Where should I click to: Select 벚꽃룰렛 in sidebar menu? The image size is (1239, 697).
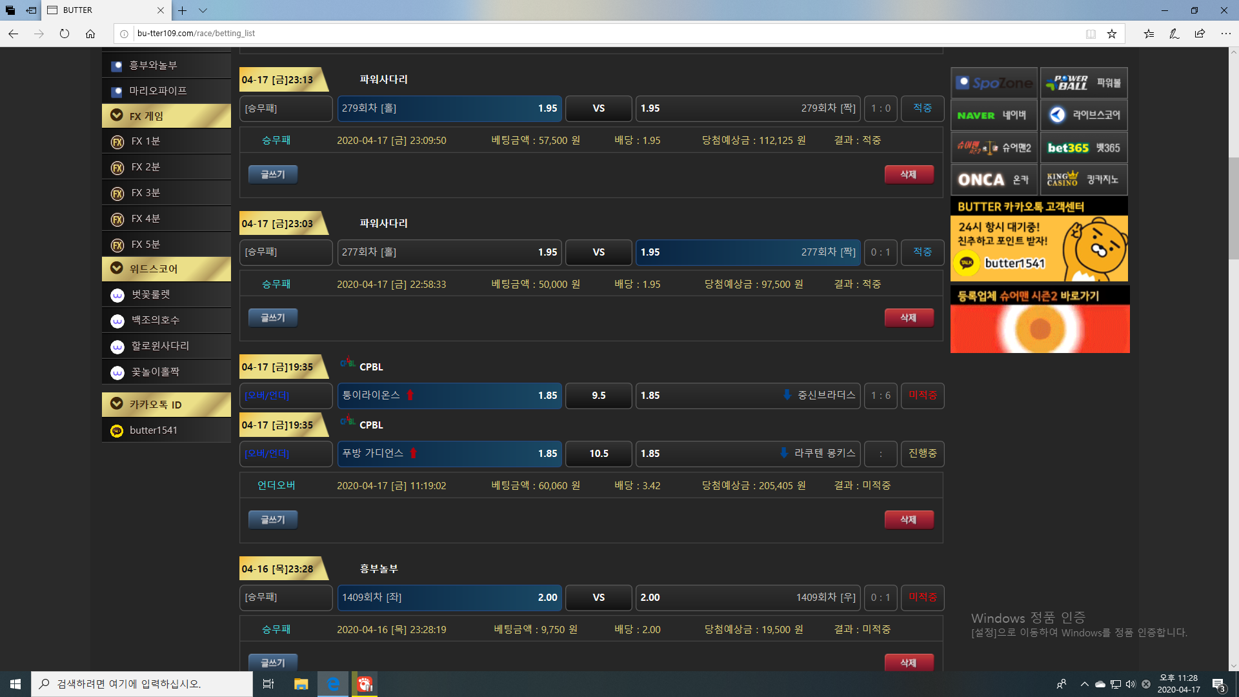(151, 294)
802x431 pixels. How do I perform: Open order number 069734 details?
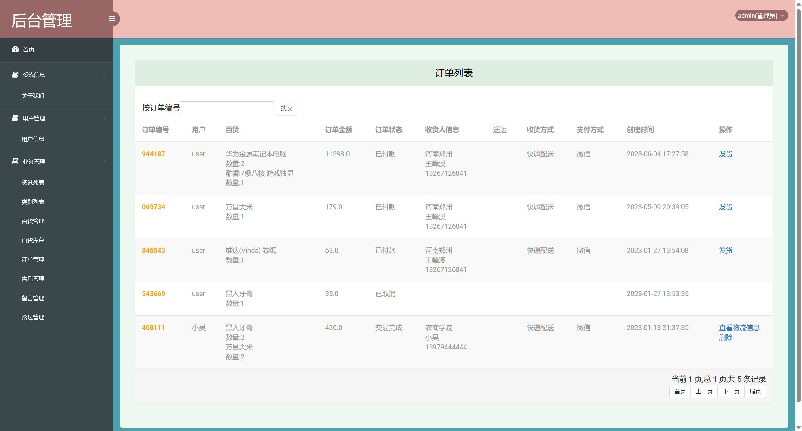point(153,206)
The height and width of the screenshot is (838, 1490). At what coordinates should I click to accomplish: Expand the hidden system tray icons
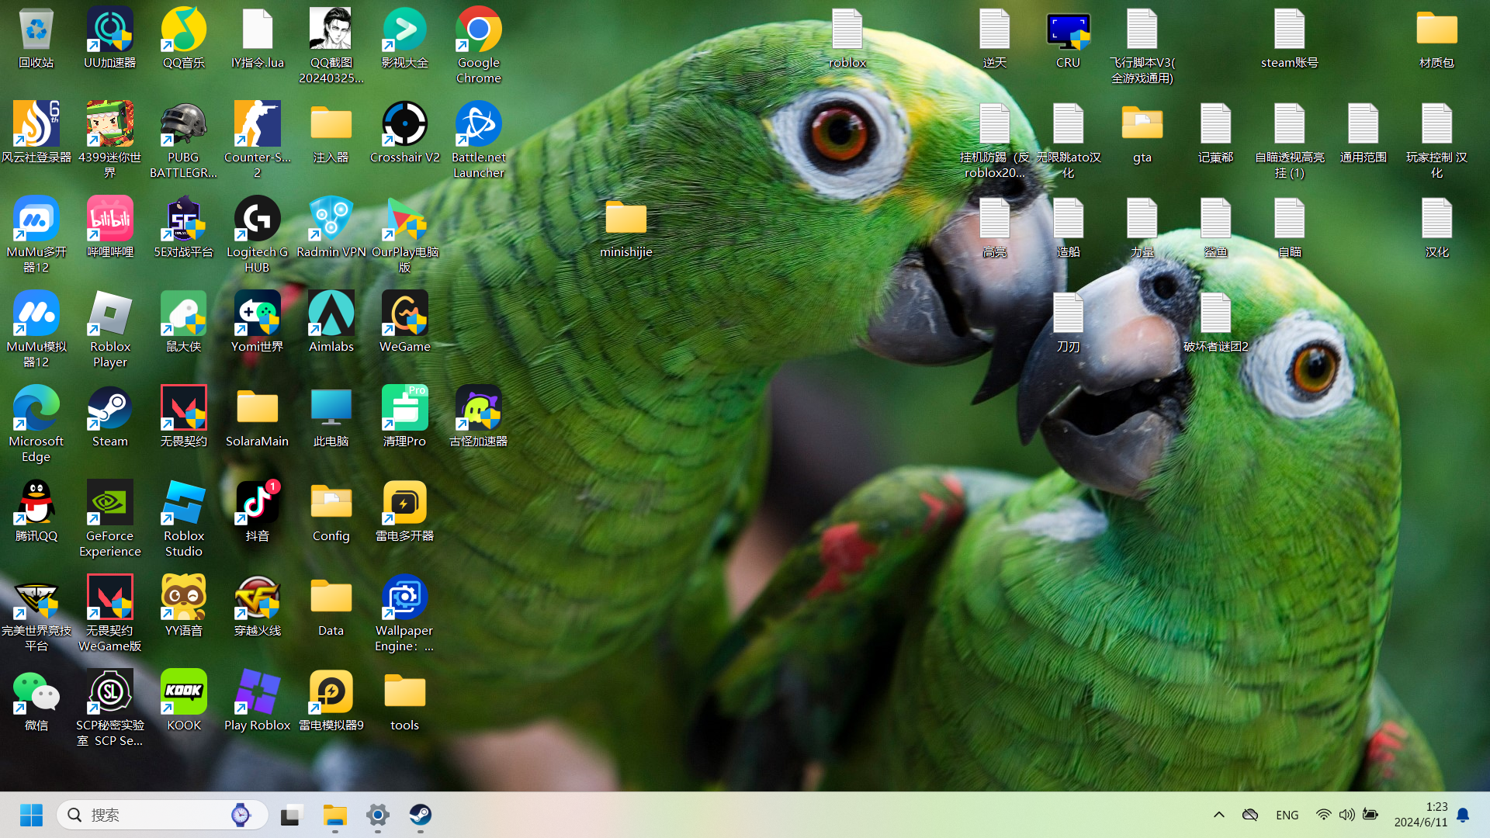point(1218,815)
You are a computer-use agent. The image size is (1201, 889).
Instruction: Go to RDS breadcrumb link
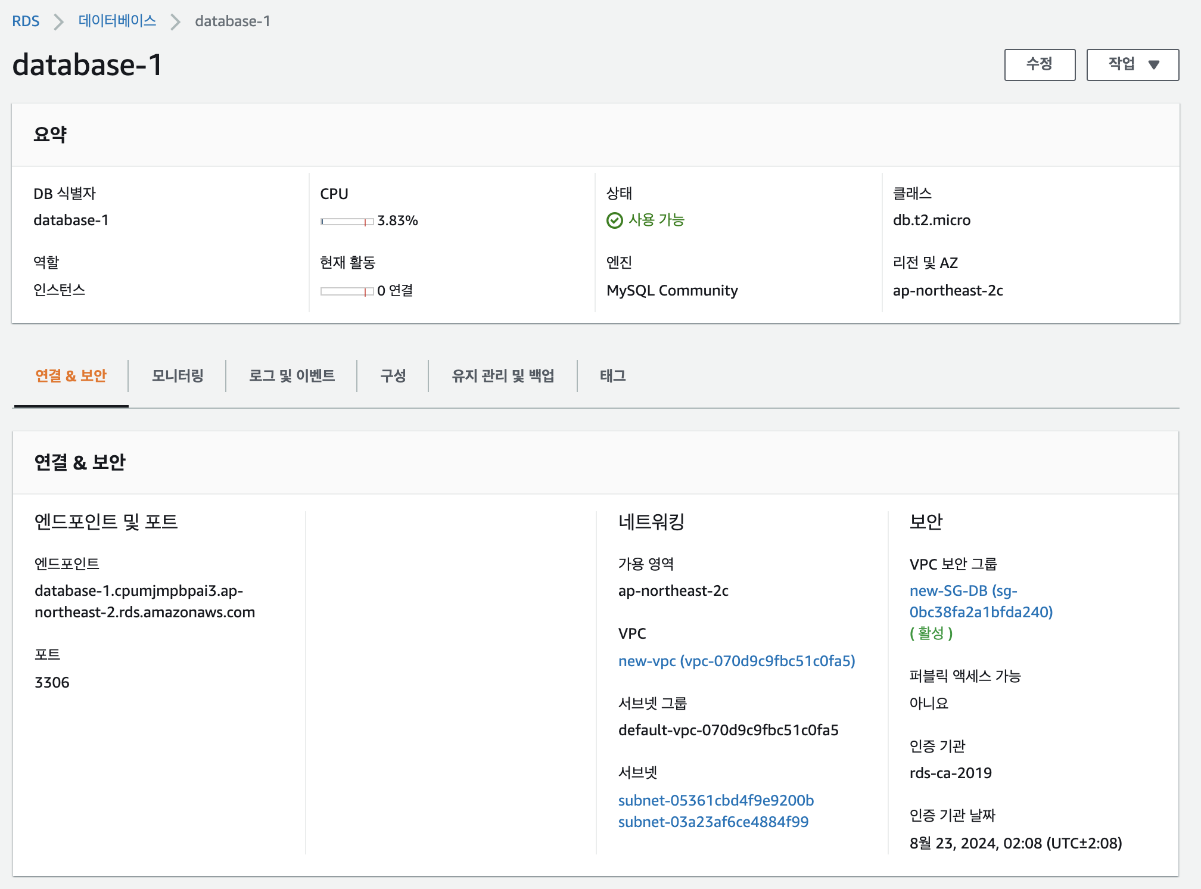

### [Work required]
With pictures excluded, the material is to be written out exactly as given.

### [Solution]
Where should I click to: Select 벚꽃룰렛 in sidebar menu? The image size is (1239, 697).
(151, 294)
802x431 pixels. How do I perform: Open order number 069734 details?
point(153,206)
The height and width of the screenshot is (838, 1490). At what coordinates should I click to accomplish: Expand the hidden system tray icons
point(1218,815)
You are a computer-use agent. The image size is (1201, 889).
Instruction: Go to RDS breadcrumb link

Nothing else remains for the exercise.